— BEGIN Article —

Availability best practices

This page describes best practices for ensuring high availability for your Google Distributed Cloud Edge installation. Distributed Cloud Edge does not offer a service level agreement (SLA) and only provides the service level objective (SLO) described on this page.

Choose and implement the level of availability

You must choose the level of availability for your Distributed Cloud Edge workloads that best suits your business requirements. For example, a self-checkout application at a retail store has a much lower availability risk than an edge RAN deployment of a mobile network carrier.

Target availability is directly proportional to the Distributed Cloud Edge spare resource capacity that you reserve for emergencies. The following table describes this relationship. These estimates do not include the downtime scheduled with a maintenance window.

GDC Edge form factor Capacity in use Reserved capacity Target availability
GDC Edge Rack
(single 6-machine cluster)
83.33% 16.67% 99.9%
GDC Edge Rack
(single 6-machine cluster)
100% 0% 93.5%
GDC Edge Server
(single 3-machine cluster)
66.6% 33.3% 99.9%

You might experience a sudden loss of capacity due to hardware failure or a node that requires a restart. To prepare for this, you must architect your workloads with resource quotas in mind so that you always have available capacity on each Distributed Cloud Edge node that meets your chosen level of availability.

For example, to achieve 99.9% target availability on a Distributed Cloud Edge Rack deployment, you must configure your workloads so that one of the six physical machines in each Distributed Cloud Edge cluster is available as a backup.

Use survivability mode

Distributed Cloud Edge lets you create clusters that use a local control plane that runs on your Distributed Cloud Edge hardware. Such clusters allow workloads to continue running when the connection to Google Cloud is lost. For more information, see Distributed Cloud Edge survivability mode.

Understand software updates and maintenance windows

Google regularly updates the Distributed Cloud Edge software. These software updates are mandatory and you cannot opt out of them. Distributed Cloud Edge lets you specify individual maintenance windows for each of your Distributed Cloud Edge clusters.

To mitigate potential transient disruptions to your workloads, maintenance windows let you control when automatic upgrades of control planes and nodes can occur. Maintenance windows are useful for the following types of scenarios, among others:

  • Off-peak hours: You want to minimize the chance of downtime by scheduling automatic upgrades during off-peak hours when traffic is reduced.
  • On-call: You want to ensure that upgrades happen during working hours so that someone can monitor the upgrades and manage any unanticipated issues.
  • Multi-cluster upgrades: You want to roll out upgrades across multiple clusters in different regions one at a time at specified intervals.

In addition to automatic upgrades, Google might occasionally need to perform other maintenance tasks. In those cases, it honors a cluster's maintenance window when possible.

If tasks run beyond the maintenance window, Distributed Cloud Edge attempts to pause the tasks. It then attempts to resume those tasks during the next maintenance window.

— END Article —
— BEGIN Material supplied —

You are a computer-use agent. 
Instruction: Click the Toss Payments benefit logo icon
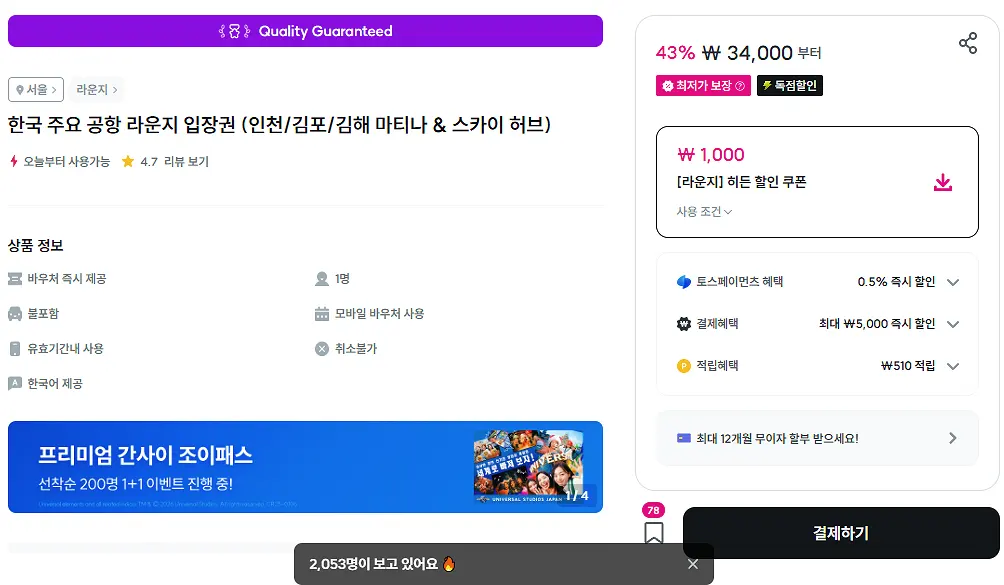[684, 282]
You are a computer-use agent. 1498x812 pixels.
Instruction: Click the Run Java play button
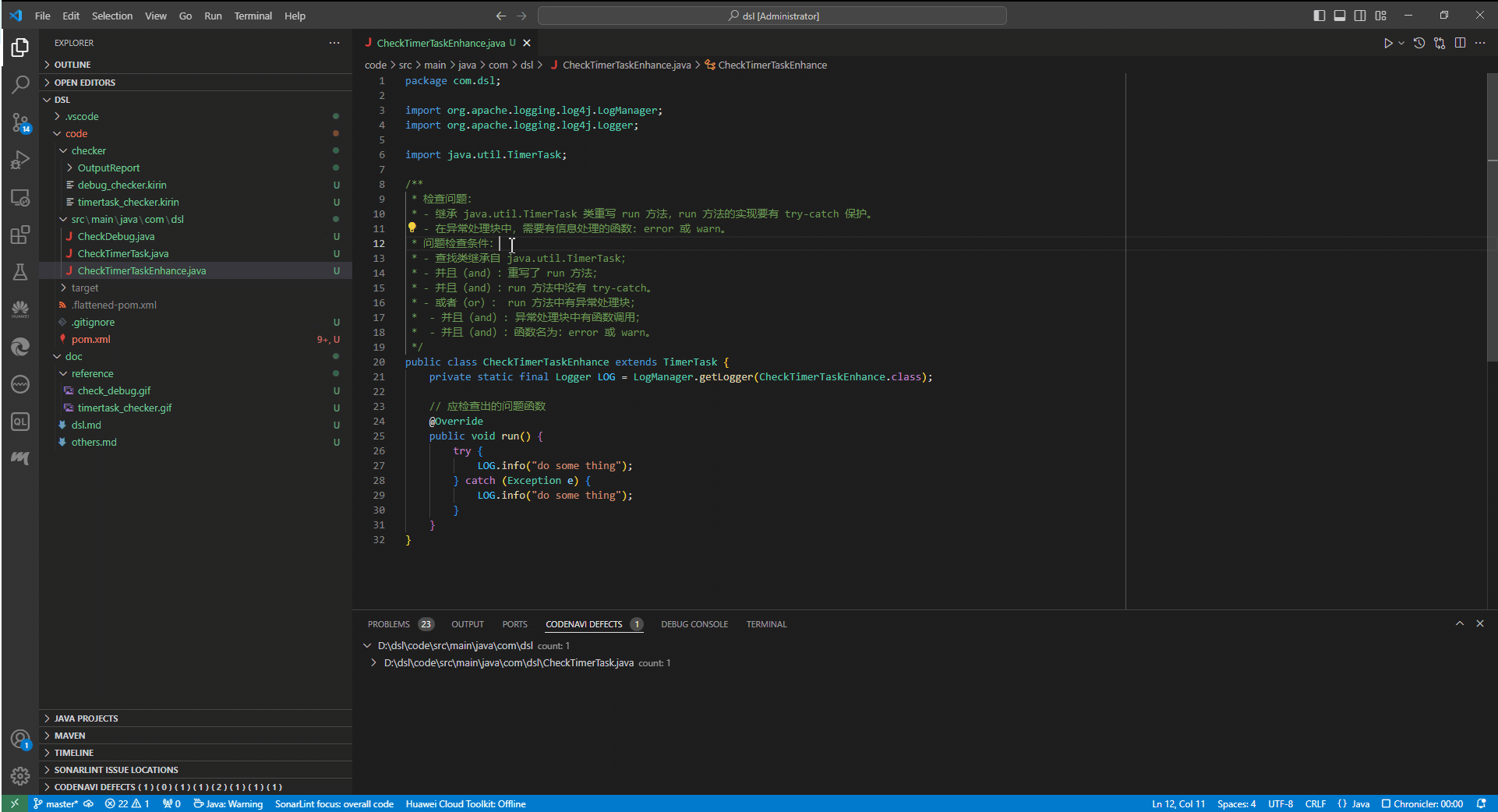tap(1387, 44)
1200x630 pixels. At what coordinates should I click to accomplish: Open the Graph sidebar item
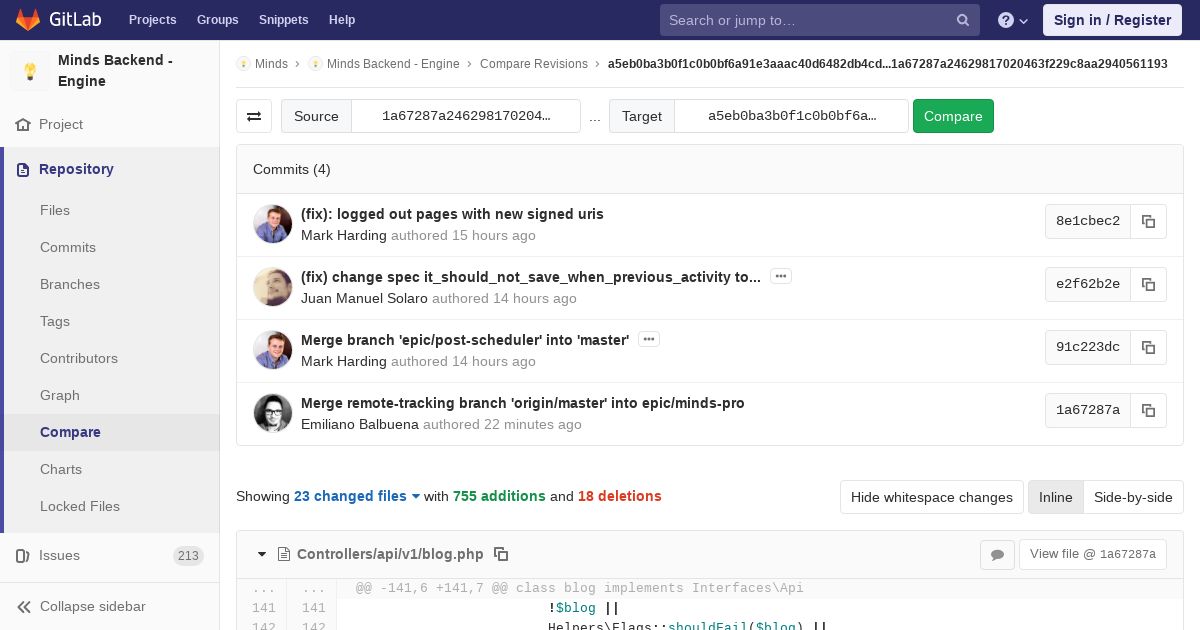tap(60, 395)
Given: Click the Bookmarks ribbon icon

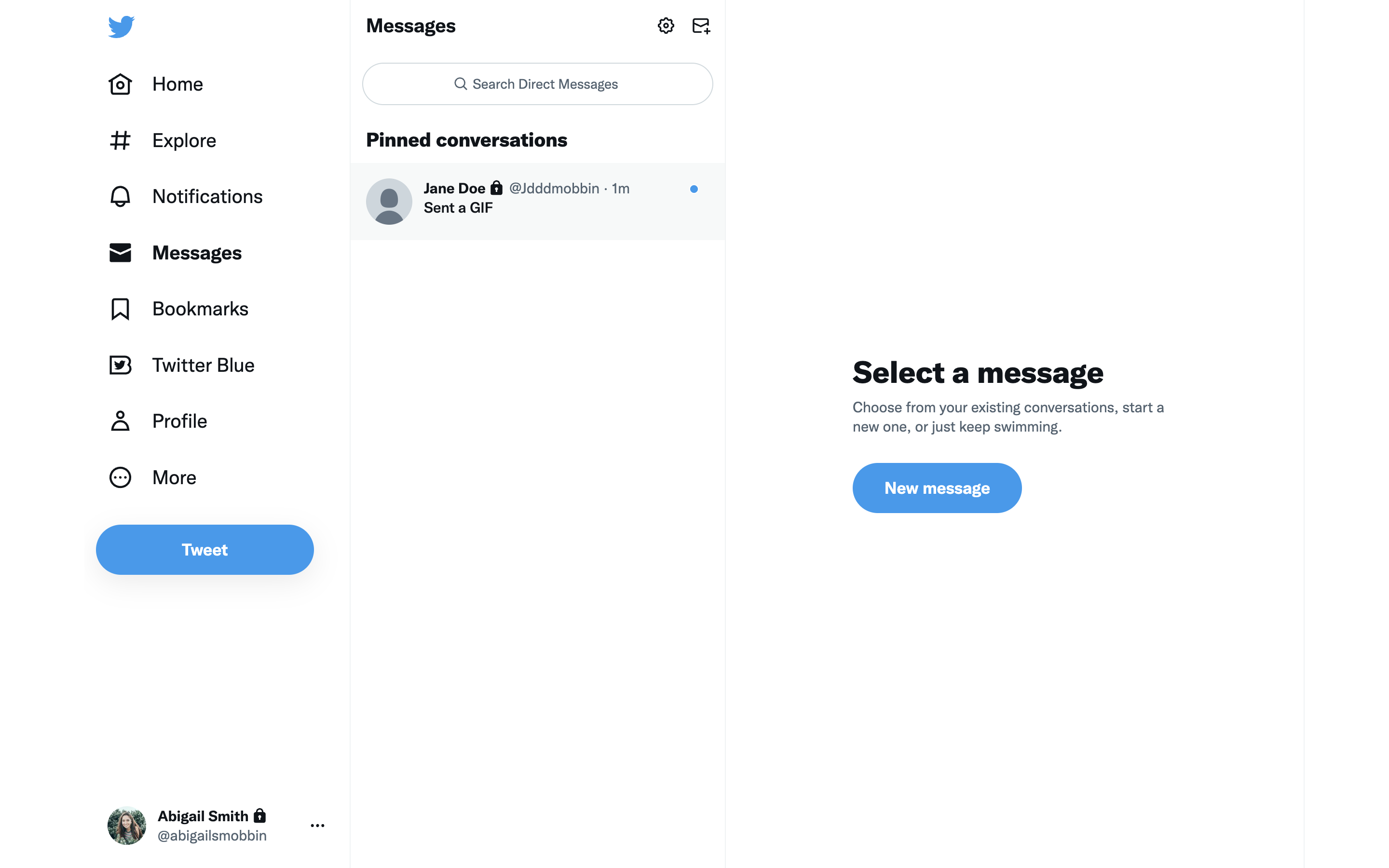Looking at the screenshot, I should tap(120, 309).
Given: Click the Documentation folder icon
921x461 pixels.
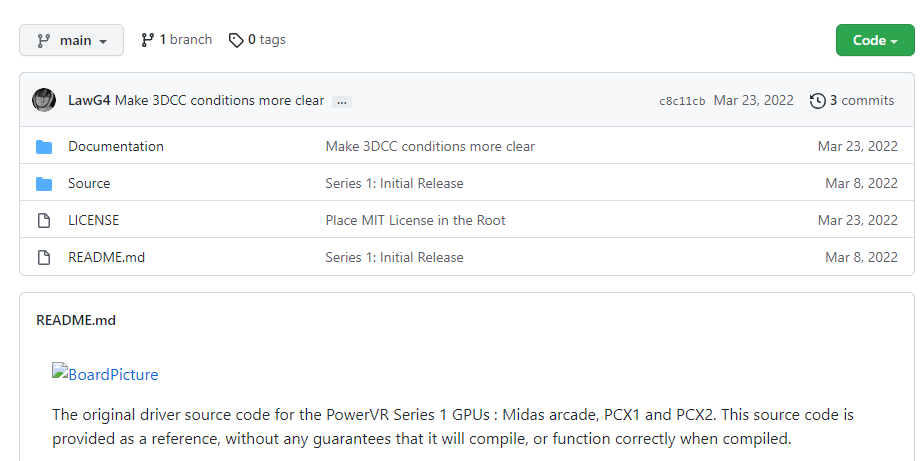Looking at the screenshot, I should point(44,147).
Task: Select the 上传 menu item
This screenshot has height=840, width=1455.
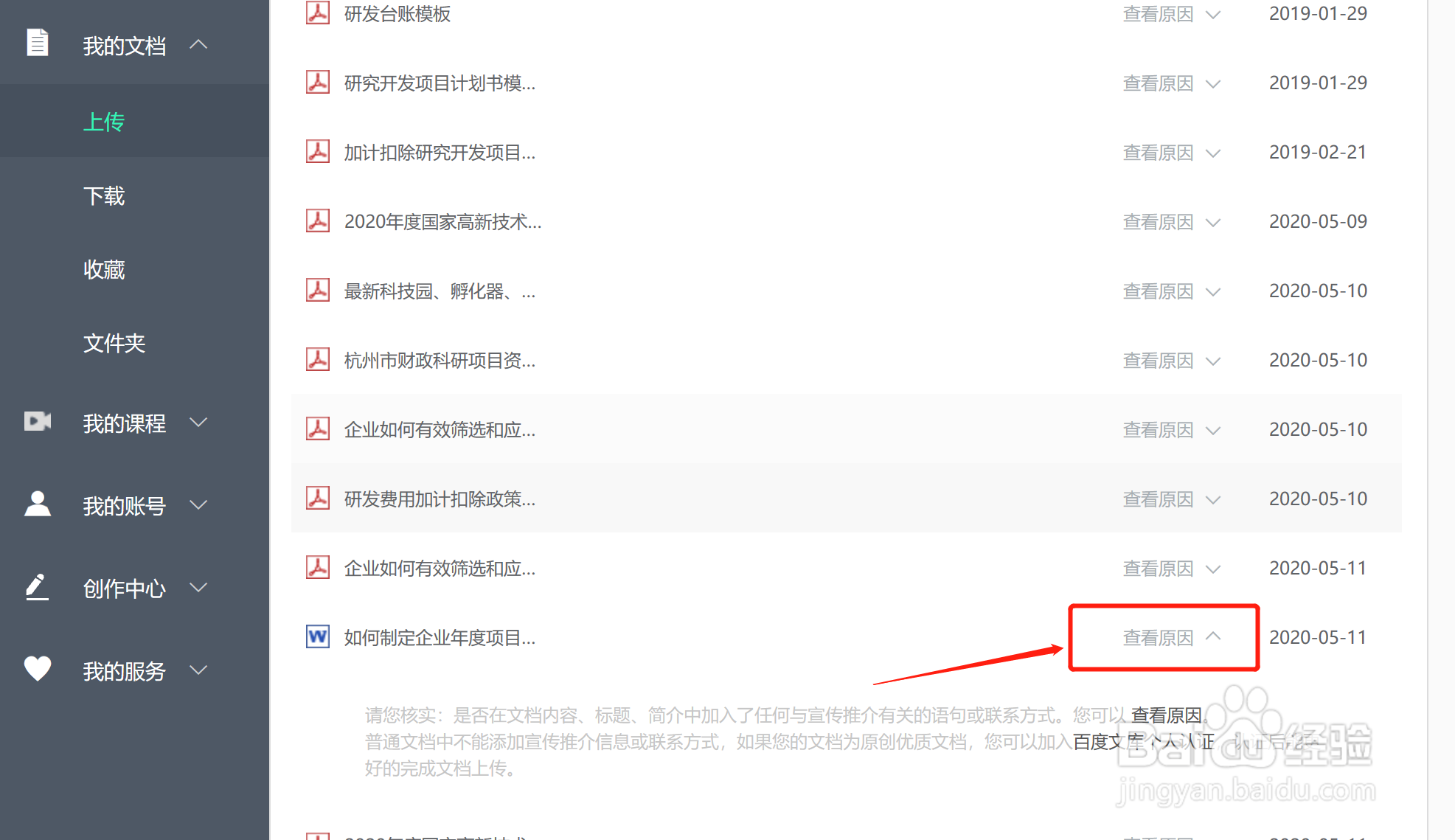Action: (x=104, y=122)
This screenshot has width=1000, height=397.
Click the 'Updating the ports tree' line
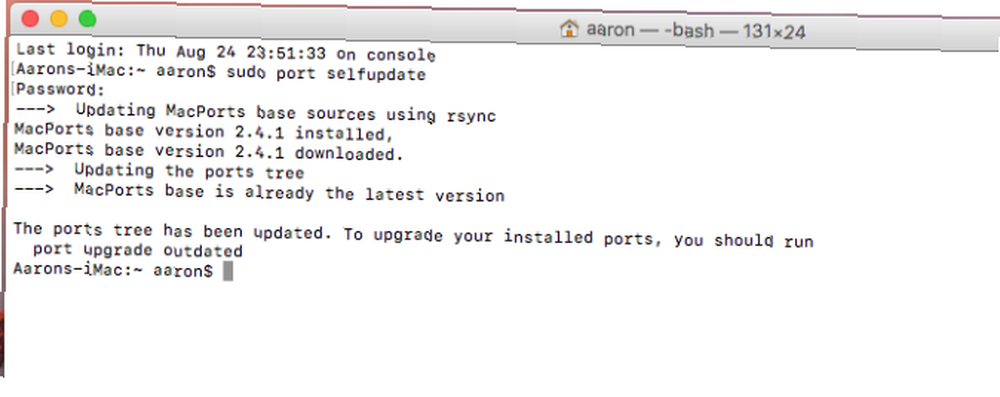tap(189, 172)
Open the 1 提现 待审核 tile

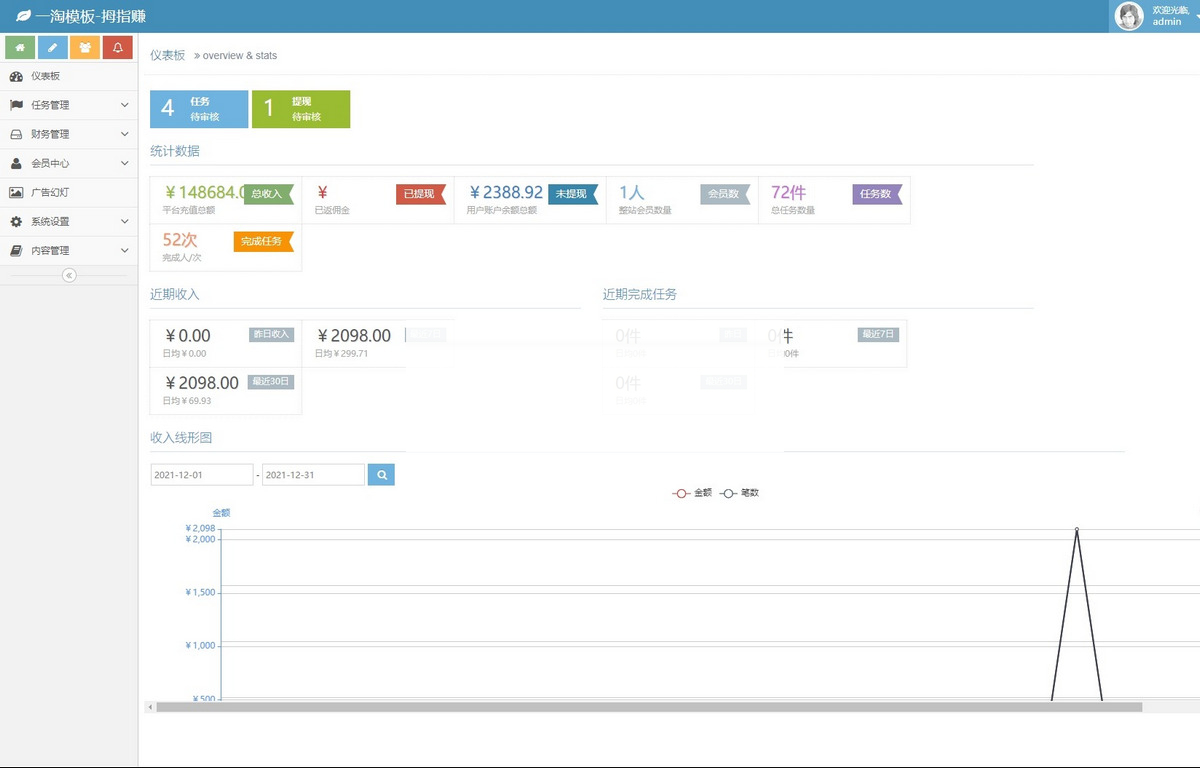coord(301,109)
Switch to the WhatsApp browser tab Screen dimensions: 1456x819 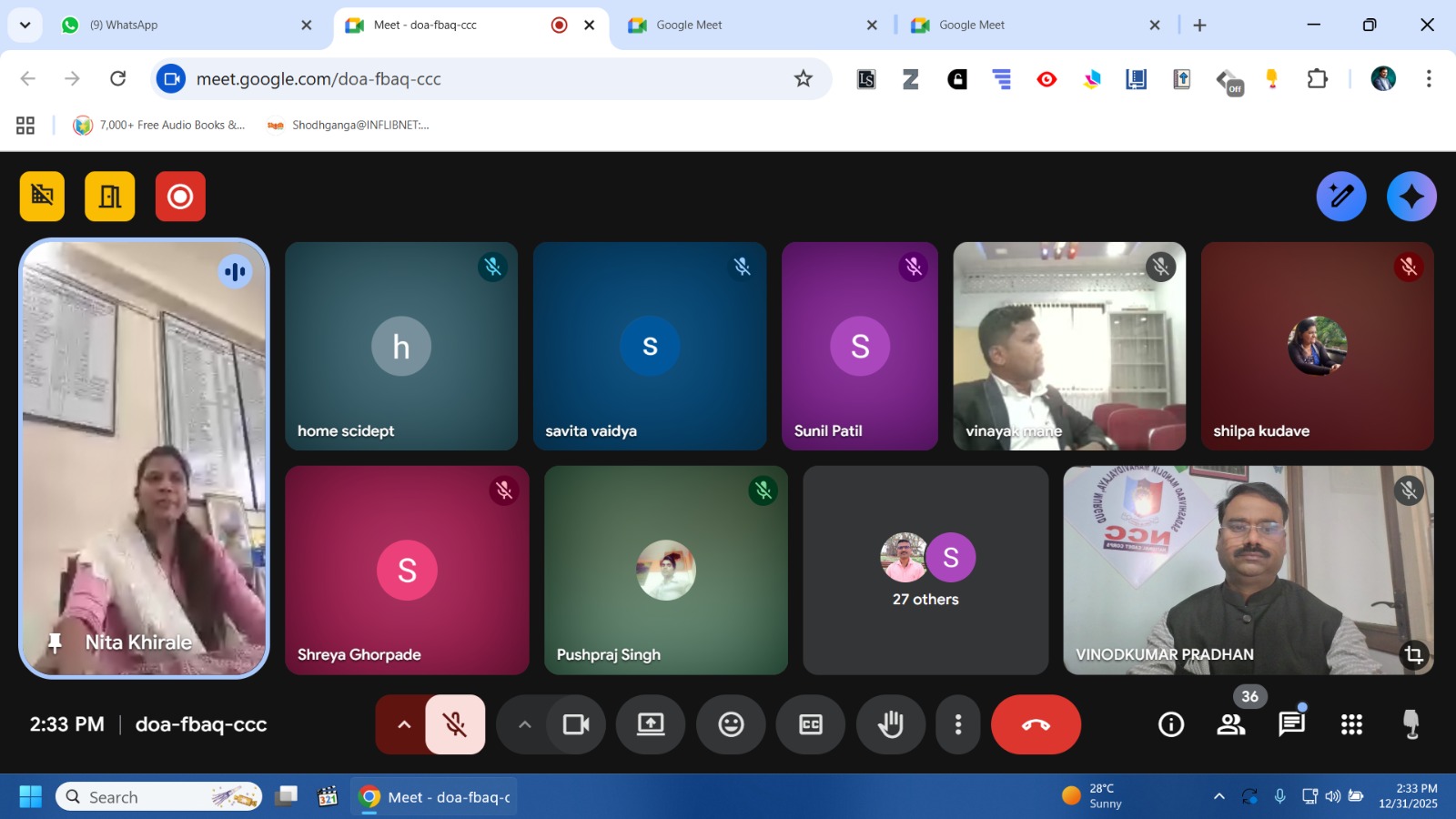tap(182, 25)
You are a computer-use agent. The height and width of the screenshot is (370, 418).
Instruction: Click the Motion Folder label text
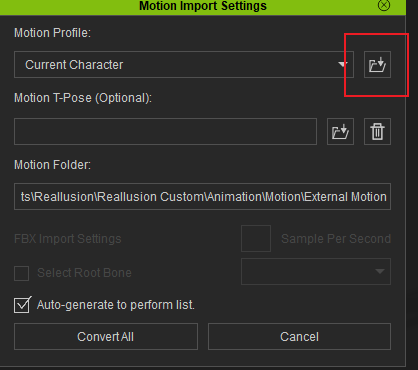[x=52, y=165]
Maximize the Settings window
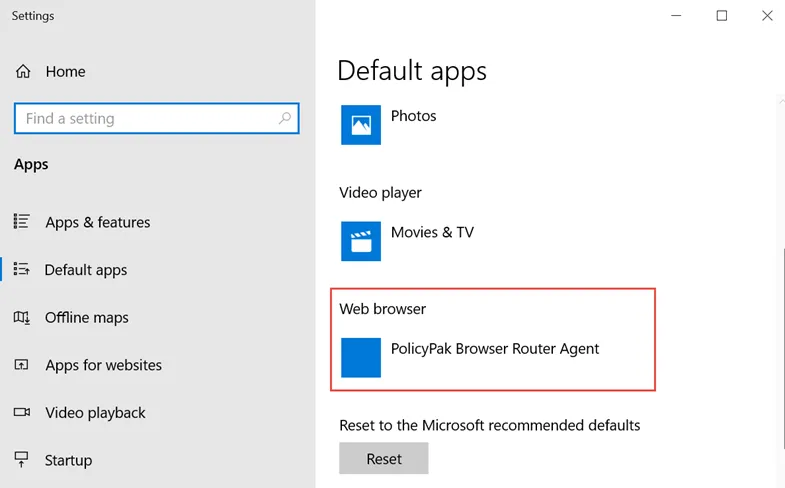The width and height of the screenshot is (785, 488). tap(721, 16)
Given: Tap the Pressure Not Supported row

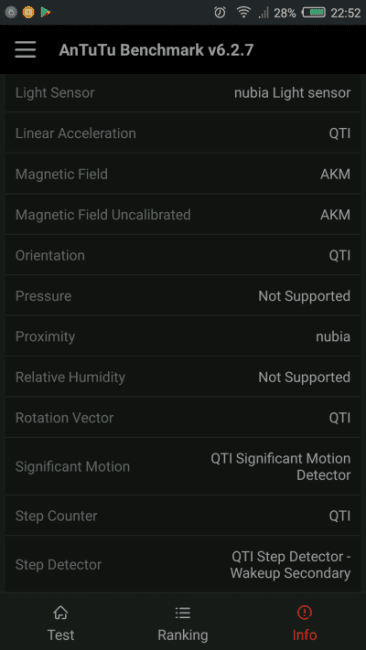Looking at the screenshot, I should pyautogui.click(x=183, y=296).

— END Material supplied —

> Objectives:
**A.** Name the maintenance window scenarios that the availability best practices page lists.
**B.** Pick out every line of the records that contains the string "pixels", matching case, and copy each one.
The availability best practices page and the records have nothing to do with each other.

> Answers by task:
**A.** Off-peak hours, on-call, and multi-cluster upgrades.

**B.**
You are a computer-use agent. 1498x812 pixels.
1200x630 pixels. At what coordinates should I click to accomplish: Open the Graph sidebar item
921x461 pixels.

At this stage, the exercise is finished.